Items from a data source>
• • • • • • •

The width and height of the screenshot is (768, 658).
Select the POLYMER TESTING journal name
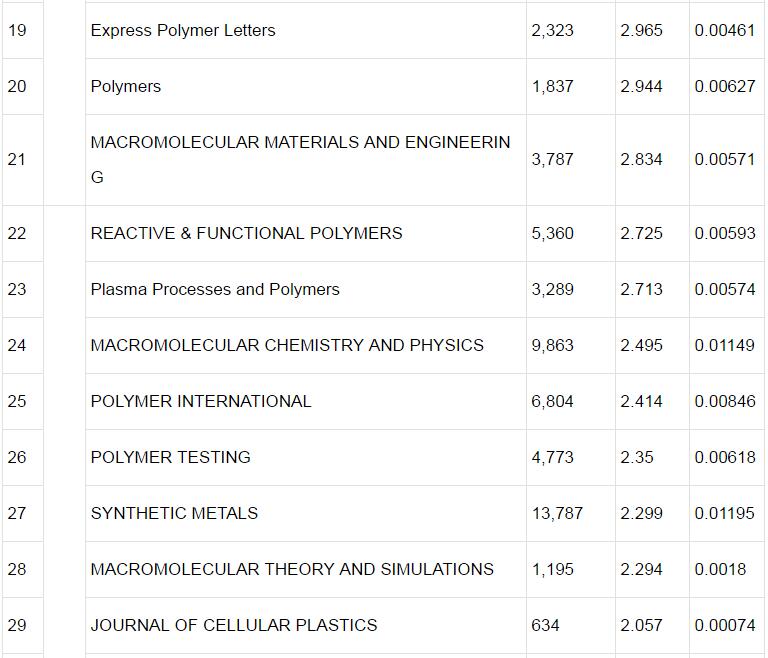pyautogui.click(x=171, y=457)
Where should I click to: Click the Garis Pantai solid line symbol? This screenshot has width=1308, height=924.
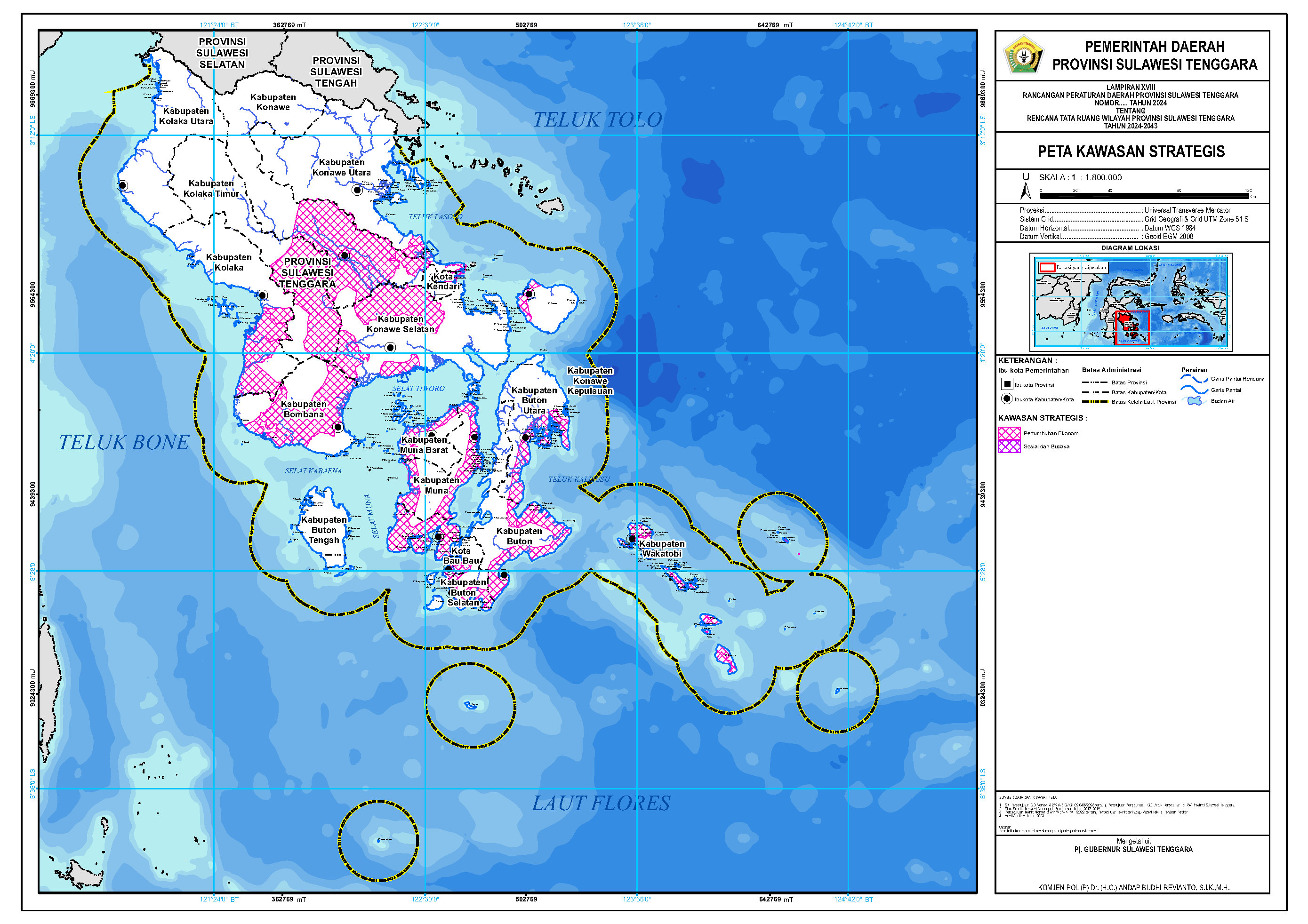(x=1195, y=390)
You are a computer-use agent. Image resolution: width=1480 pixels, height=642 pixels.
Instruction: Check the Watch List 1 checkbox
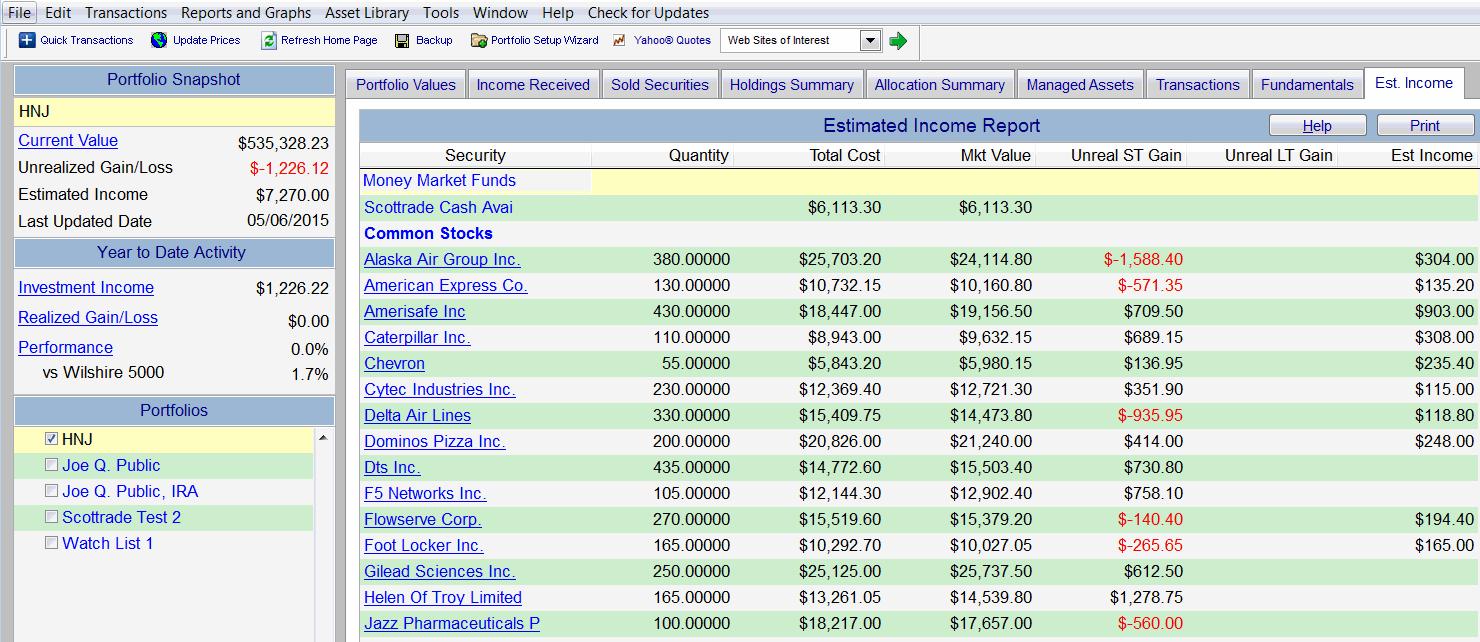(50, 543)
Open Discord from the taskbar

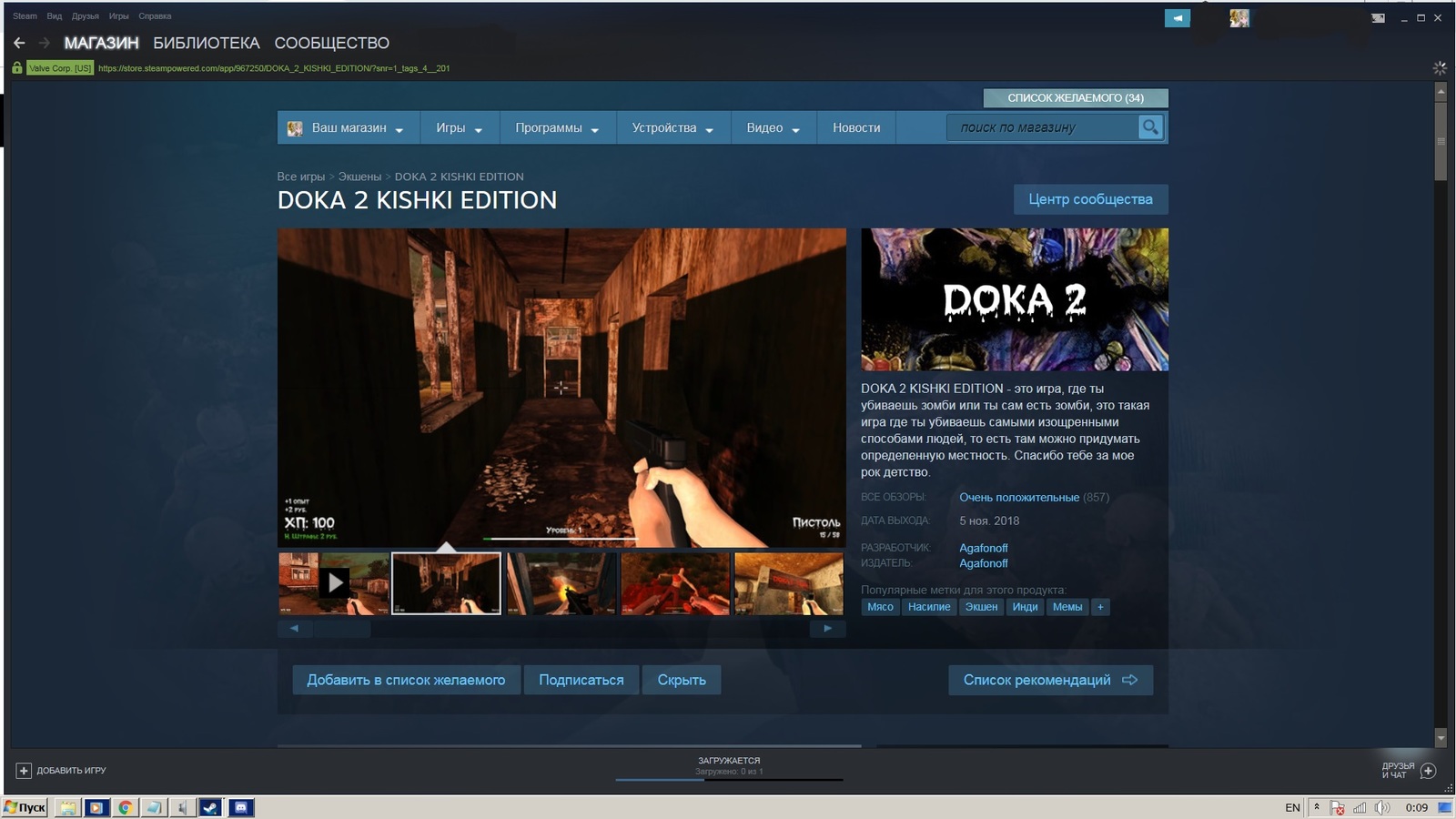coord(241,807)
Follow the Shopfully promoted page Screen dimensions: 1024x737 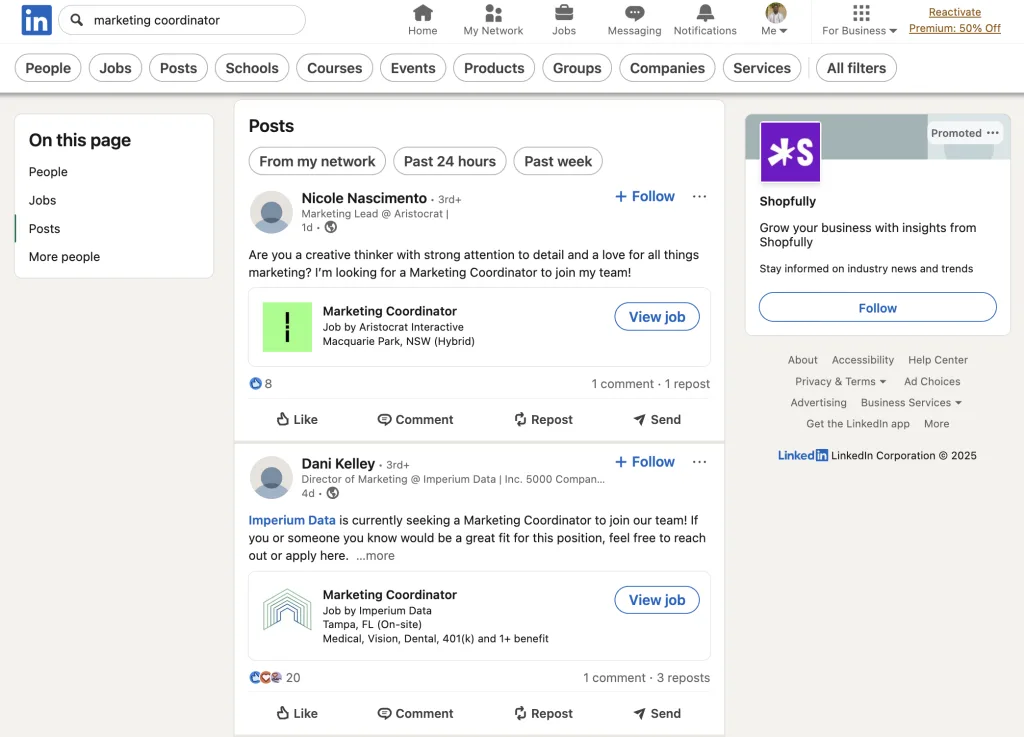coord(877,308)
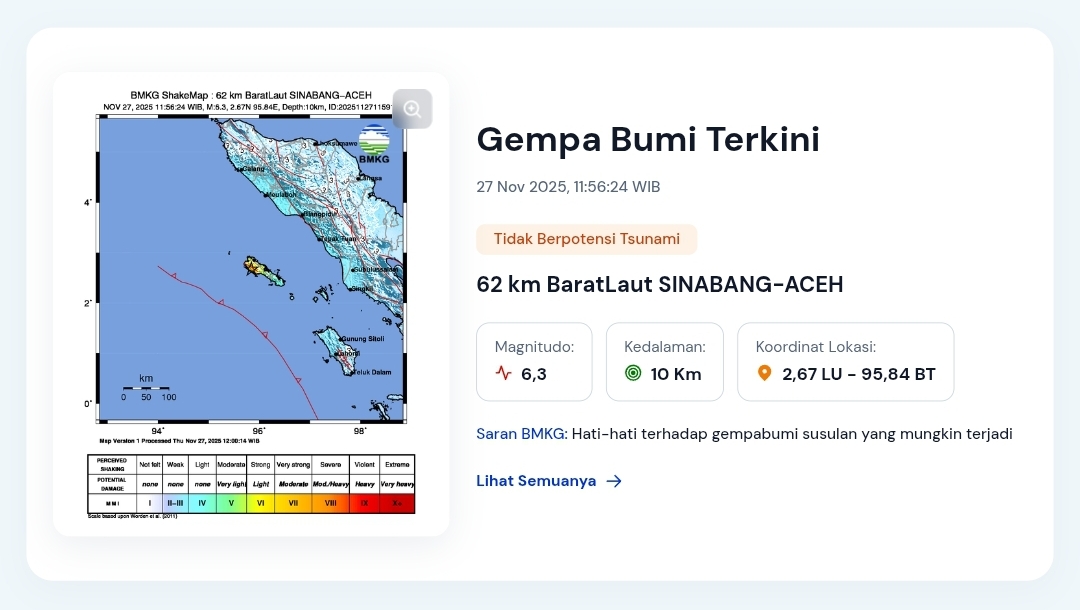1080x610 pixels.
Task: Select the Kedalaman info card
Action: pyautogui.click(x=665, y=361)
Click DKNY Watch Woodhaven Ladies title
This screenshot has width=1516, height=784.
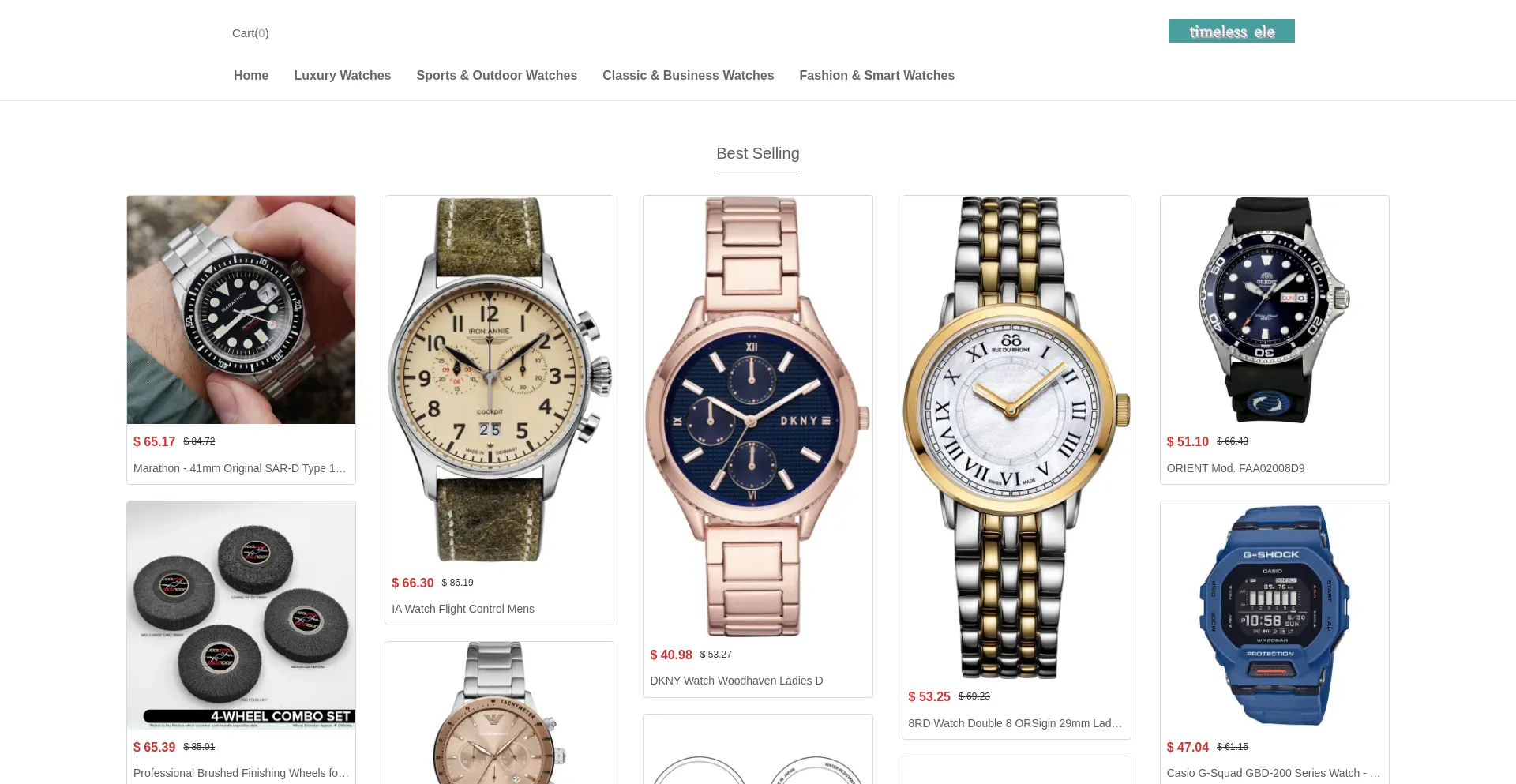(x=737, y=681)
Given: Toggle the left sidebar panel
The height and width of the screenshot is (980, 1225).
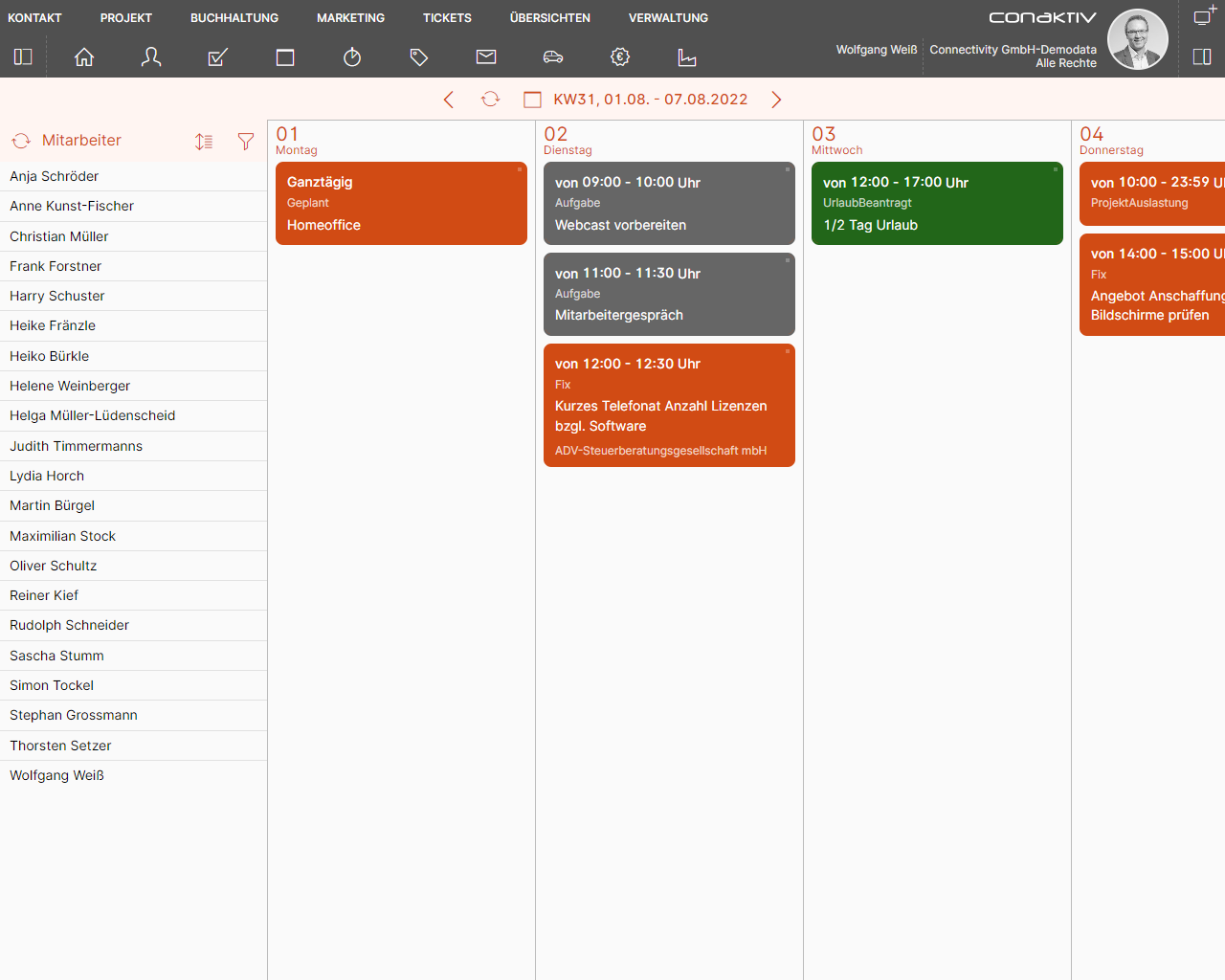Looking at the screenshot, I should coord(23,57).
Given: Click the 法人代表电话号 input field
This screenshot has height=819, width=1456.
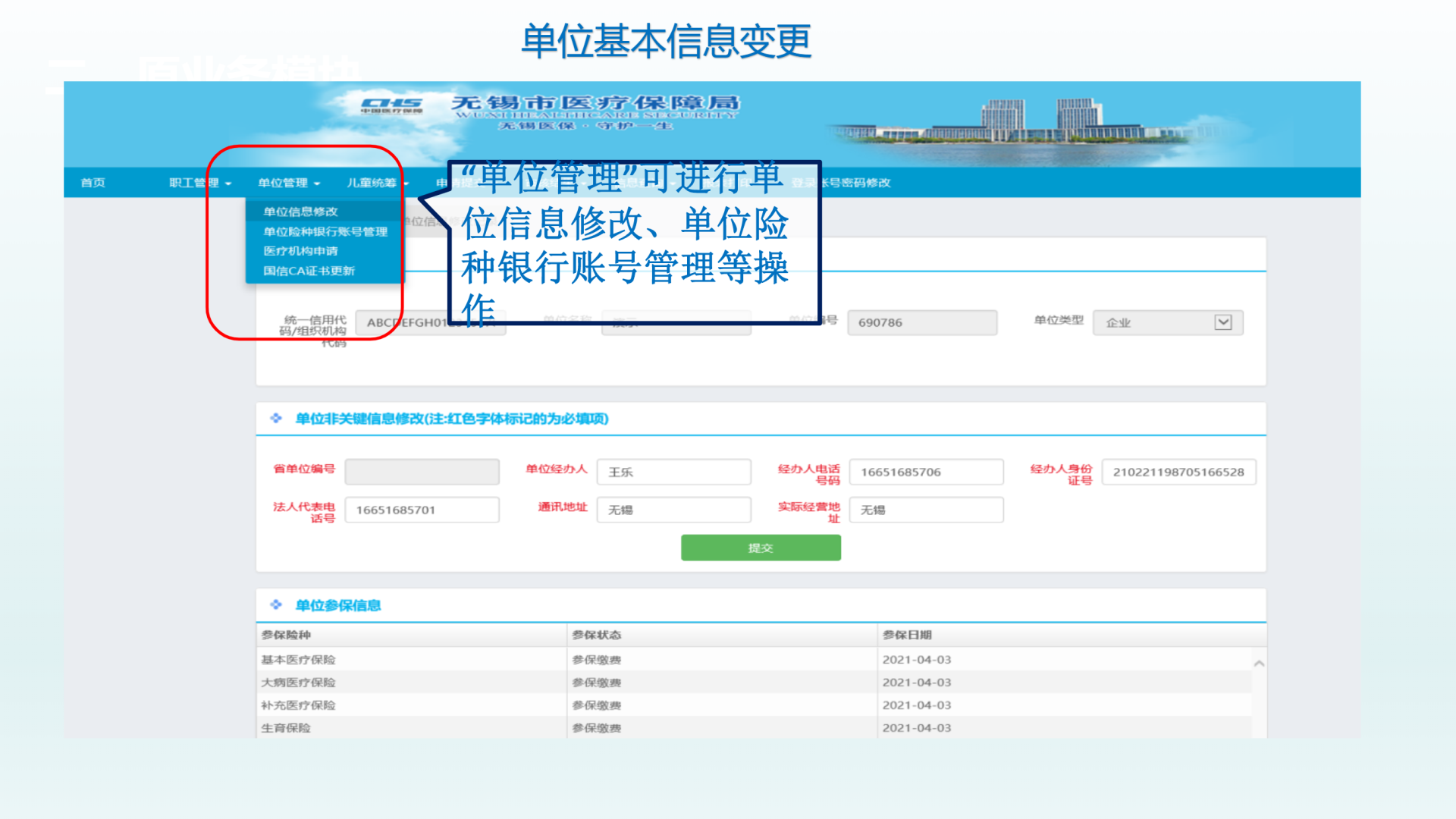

• • • • • • •

Duplicate the part of the items above that opens with the line containing "Given: Click the 法人代表电话号 input field" and runs through the end of the items, both ends included, leaving the pictures out.

Task output>
Given: Click the 法人代表电话号 input field
This screenshot has height=819, width=1456.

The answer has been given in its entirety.